YOUR ASSIGNMENT: Nothing but the lines from the one containing "At what coordinates should I click to accomplish: Click Real" through the last line of the material should appear in the answer, transcribed exactly, pictures excluded.

DATA FOR THE TASK:
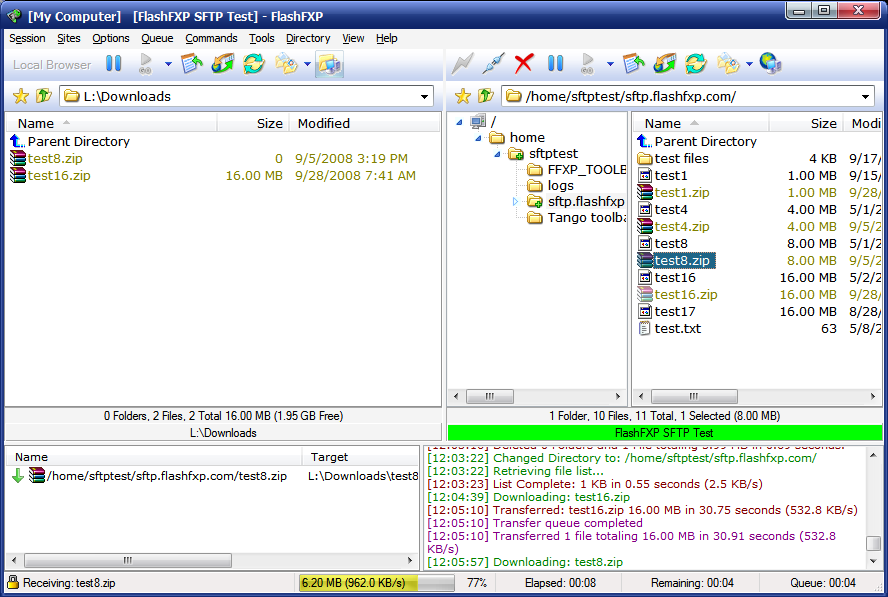888x597 pixels.
Task: Select the logs folder in the remote tree
Action: 560,185
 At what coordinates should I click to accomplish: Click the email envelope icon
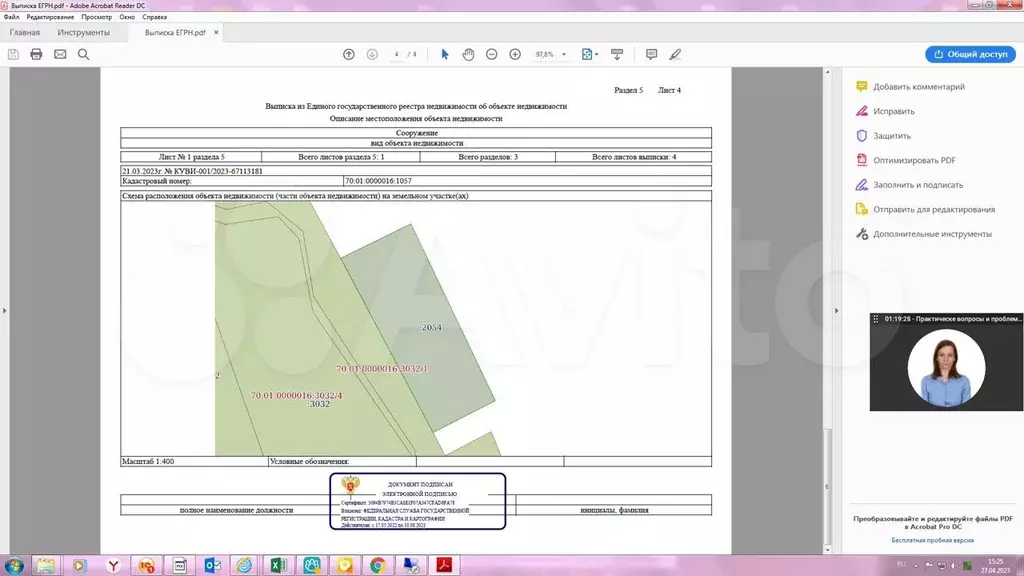point(60,54)
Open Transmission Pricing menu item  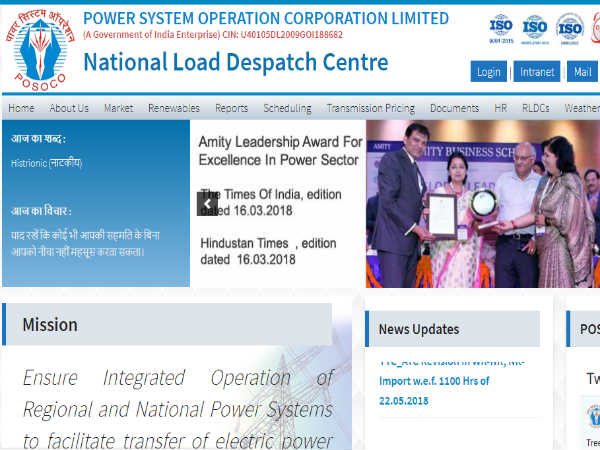(370, 108)
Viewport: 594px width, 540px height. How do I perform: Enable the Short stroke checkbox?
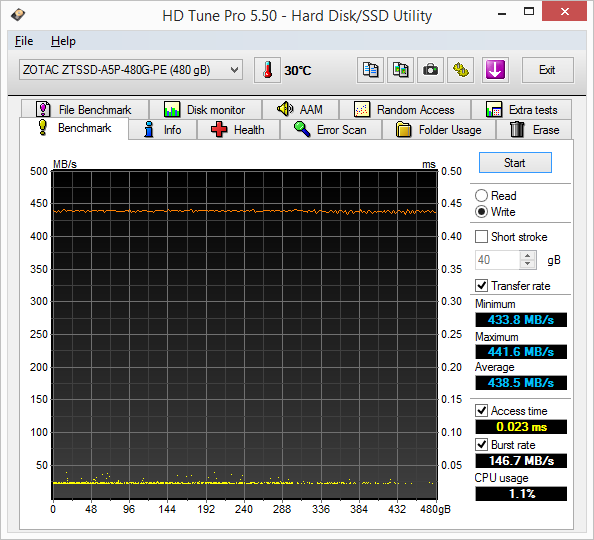481,237
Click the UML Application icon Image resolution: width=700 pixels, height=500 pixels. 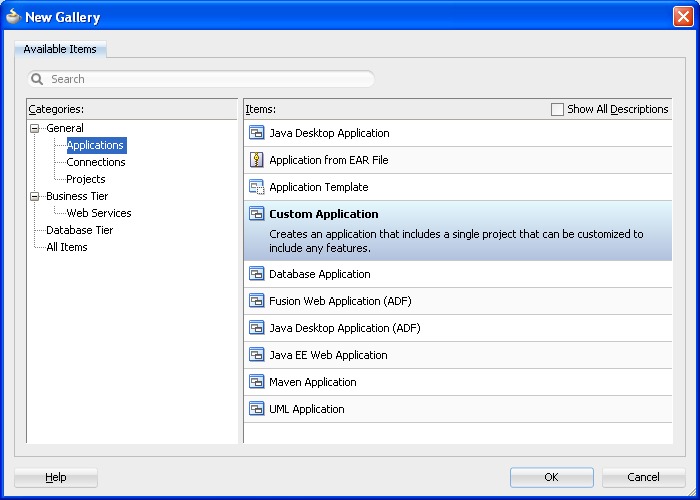coord(256,409)
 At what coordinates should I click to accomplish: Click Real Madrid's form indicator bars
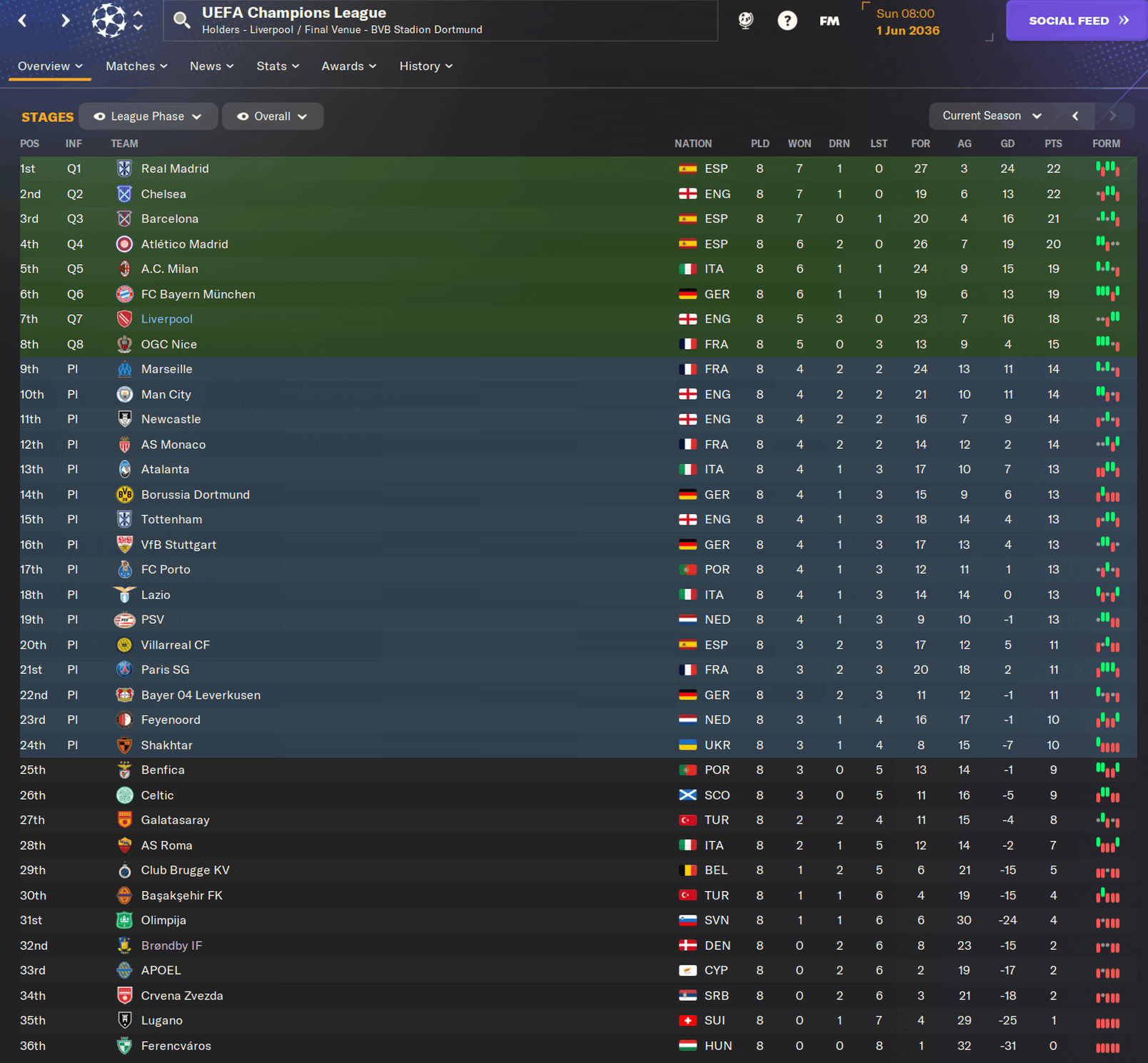click(1107, 169)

ANSWER TO THE PROBLEM:
 At what coordinates should I click to accomplish: Click Real Madrid's form indicator bars
click(1107, 169)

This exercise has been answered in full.